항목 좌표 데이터
━━━━━━━━━━

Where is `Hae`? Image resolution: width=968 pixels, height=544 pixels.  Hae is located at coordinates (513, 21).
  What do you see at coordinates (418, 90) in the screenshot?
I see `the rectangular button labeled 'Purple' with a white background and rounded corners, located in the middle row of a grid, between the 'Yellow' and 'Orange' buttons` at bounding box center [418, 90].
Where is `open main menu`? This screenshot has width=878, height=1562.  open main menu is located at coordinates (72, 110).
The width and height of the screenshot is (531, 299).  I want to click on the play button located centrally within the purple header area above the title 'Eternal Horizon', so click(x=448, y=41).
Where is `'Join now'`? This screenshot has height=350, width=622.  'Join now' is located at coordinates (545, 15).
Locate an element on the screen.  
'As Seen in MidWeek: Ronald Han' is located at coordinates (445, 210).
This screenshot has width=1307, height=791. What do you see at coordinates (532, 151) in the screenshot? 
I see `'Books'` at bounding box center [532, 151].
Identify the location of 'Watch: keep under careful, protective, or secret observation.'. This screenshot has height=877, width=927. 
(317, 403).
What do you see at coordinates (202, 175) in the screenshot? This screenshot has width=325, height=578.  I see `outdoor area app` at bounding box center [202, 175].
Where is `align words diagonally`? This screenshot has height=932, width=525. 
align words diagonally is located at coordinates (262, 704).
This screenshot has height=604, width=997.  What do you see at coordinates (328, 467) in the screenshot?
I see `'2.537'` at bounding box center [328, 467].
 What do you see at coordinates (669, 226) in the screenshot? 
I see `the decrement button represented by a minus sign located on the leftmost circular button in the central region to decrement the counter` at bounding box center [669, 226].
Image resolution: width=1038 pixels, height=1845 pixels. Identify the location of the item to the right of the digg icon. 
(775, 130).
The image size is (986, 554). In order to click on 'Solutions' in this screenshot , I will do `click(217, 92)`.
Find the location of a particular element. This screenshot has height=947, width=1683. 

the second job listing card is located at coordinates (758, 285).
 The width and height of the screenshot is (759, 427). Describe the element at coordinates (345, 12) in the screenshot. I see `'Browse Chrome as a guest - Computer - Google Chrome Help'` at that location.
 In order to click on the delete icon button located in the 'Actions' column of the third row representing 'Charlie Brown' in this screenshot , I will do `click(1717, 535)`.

━━━━━━━━━━

## 과제 목표
위의 행 전체를 Markdown 표로 바꾸세요. 열 이름은 `번호`와 `내용`으로 하고, 빈 줄은 빼세요.

## 완성 답안
| 번호 | 내용 |
|---|---|
| 1 | Where is `Hae`? Image resolution: width=968 pixels, height=544 pixels.  Hae is located at coordinates (513, 21). |
| 2 |   What do you see at coordinates (418, 90) in the screenshot? |
| 3 | I see `the rectangular button labeled 'Purple' with a white background and rounded corners, located in the middle row of a grid, between the 'Yellow' and 'Orange' buttons` at bounding box center [418, 90]. |
| 4 | Where is `open main menu`? This screenshot has width=878, height=1562.  open main menu is located at coordinates (72, 110). |
| 5 | The width and height of the screenshot is (531, 299).  I want to click on the play button located centrally within the purple header area above the title 'Eternal Horizon', so click(x=448, y=41). |
| 6 | Where is `'Join now'`? This screenshot has height=350, width=622.  'Join now' is located at coordinates (545, 15). |
| 7 | Locate an element on the screen.   |
| 8 | 'As Seen in MidWeek: Ronald Han' is located at coordinates (445, 210). |
| 9 | This screenshot has width=1307, height=791. What do you see at coordinates (532, 151) in the screenshot?  |
| 10 | I see `'Books'` at bounding box center [532, 151]. |
| 11 | Identify the location of 'Watch: keep under careful, protective, or secret observation.'. This screenshot has height=877, width=927.  |
| 12 | (317, 403). |
| 13 | What do you see at coordinates (202, 175) in the screenshot? This screenshot has width=325, height=578.  I see `outdoor area app` at bounding box center [202, 175]. |
| 14 | Where is `align words diagonally`? This screenshot has height=932, width=525.  |
| 15 | align words diagonally is located at coordinates (262, 704). |
| 16 | This screenshot has height=604, width=997.  What do you see at coordinates (328, 467) in the screenshot? |
| 17 | I see `'2.537'` at bounding box center [328, 467]. |
| 18 |  What do you see at coordinates (669, 226) in the screenshot?  |
| 19 | I see `the decrement button represented by a minus sign located on the leftmost circular button in the central region to decrement the counter` at bounding box center [669, 226]. |
| 20 | Image resolution: width=1038 pixels, height=1845 pixels. Identify the location of the item to the right of the digg icon.  |
| 21 | (775, 130). |
| 22 | The image size is (986, 554). In order to click on 'Solutions' in this screenshot , I will do `click(217, 92)`. |
| 23 | Find the location of a particular element. This screenshot has height=947, width=1683.  |
| 24 | the second job listing card is located at coordinates (758, 285). |
| 25 |  The width and height of the screenshot is (759, 427). Describe the element at coordinates (345, 12) in the screenshot. I see `'Browse Chrome as a guest - Computer - Google Chrome Help'` at that location. |
| 26 |  In order to click on the delete icon button located in the 'Actions' column of the third row representing 'Charlie Brown' in this screenshot , I will do `click(1717, 535)`. |